Underlying Conditions

India’s coronavirus crisis was decades in the making

A woman pauses at Delhi’s government-run Safdarjung Hospital amid a growing outbreak of COVID-19. Private healthcare has boomed while public health facilities have been neglected for decades, leaving India ill-equipped to handle the COVID-19 pandemic. Biplov Bhuyan / Hindustan Times / Getty Images
23 March, 2020

The global coronavirus crisis has been called many things: a pandemic, an unprecedented crisis, a re-run of sorts of the Spanish flu’s decimation of the human population just over a century ago. In India, from the eyes of anyone who studies public health, it is also a catastrophe that has been in the making for decades, perhaps since as far back as Independence. 

In weeks of reporting since India saw its first COVID-19 cases and deaths, I am yet to speak with an epidemiologist or infectious-disease expert who is surprised that the country is utterly unprepared for what awaits us—which, they all agree, is a surge of infections and resulting deaths. 

One assessment published in a medical journal in January reckoned that India had 2.3 ICU beds per 100,000 people. The medical system in Iran, for which the assessment put the figure at 4.6, is overwhelmed with COVID-19 cases. Experts in the United States, where the ratio of ICU beds was reckoned to be more than six times higher, are warning that it will soon run out of ICU beds too. India has less than one allopathic doctor per thousand people—the minimum recommended by the World Health Organisation. As of 2016, the Indian Medical Association was showing a shortage of tens of thousands of critical-care specialists. The dominant share of doctors and beds are in the private healthcare sector, which has enormous leeway to set its own prices and make its own rules—and to exploit both to put profits before patients. 

The government’s response has been characteristic of the Narendra Modi administration: lacking in transparency, and prioritising PR over public need.

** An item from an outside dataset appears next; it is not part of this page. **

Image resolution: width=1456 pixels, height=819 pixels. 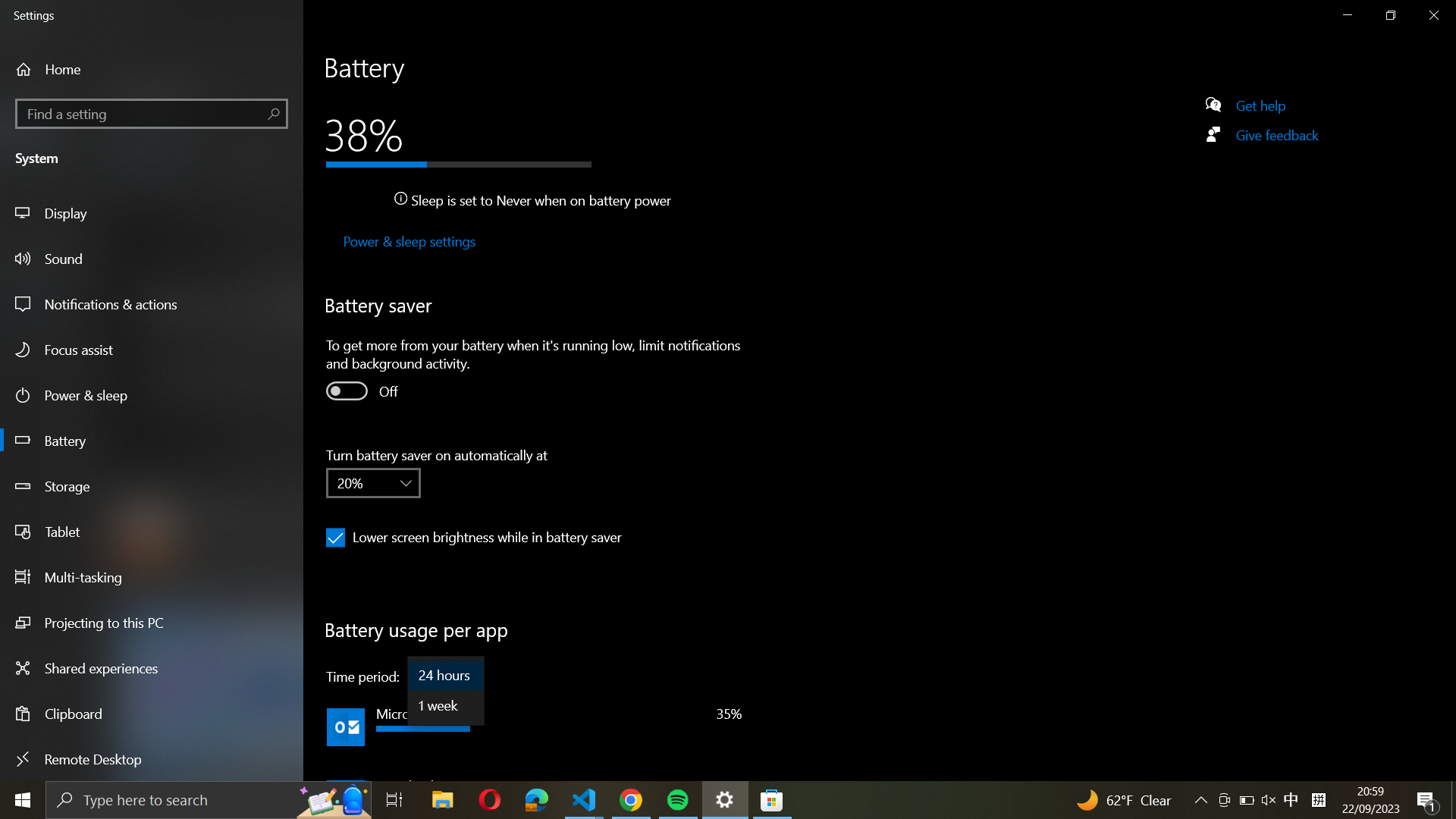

The health ministry, which has performed woefully few tests for the virus, maintained for unreasonably long that India only had cases of “imported” infection, contracted beyond international borders, and tailored its response accordingly. While other countries showed the value of aggressively tracing, isolating and testing anyone likely to have been exposed, our officials stuck by the line that India had no “community” transmission—a view based, as one doctor pointed out, on an absence of evidence rather than any evidence of absence. Modi’s speech to the nation on 19 March drummed up voluntary self-isolation, but said next to nothing about the government’s strategy to contain the effects of COVID-19, whether on the medical or the economic front. The AYUSH ministry endorsed a supposed homeopathic prophylactic to combat the virus. Some Hindu groups, and at least one BJP activist, have held “parties” to drink cow urine, their preferred anti-viral.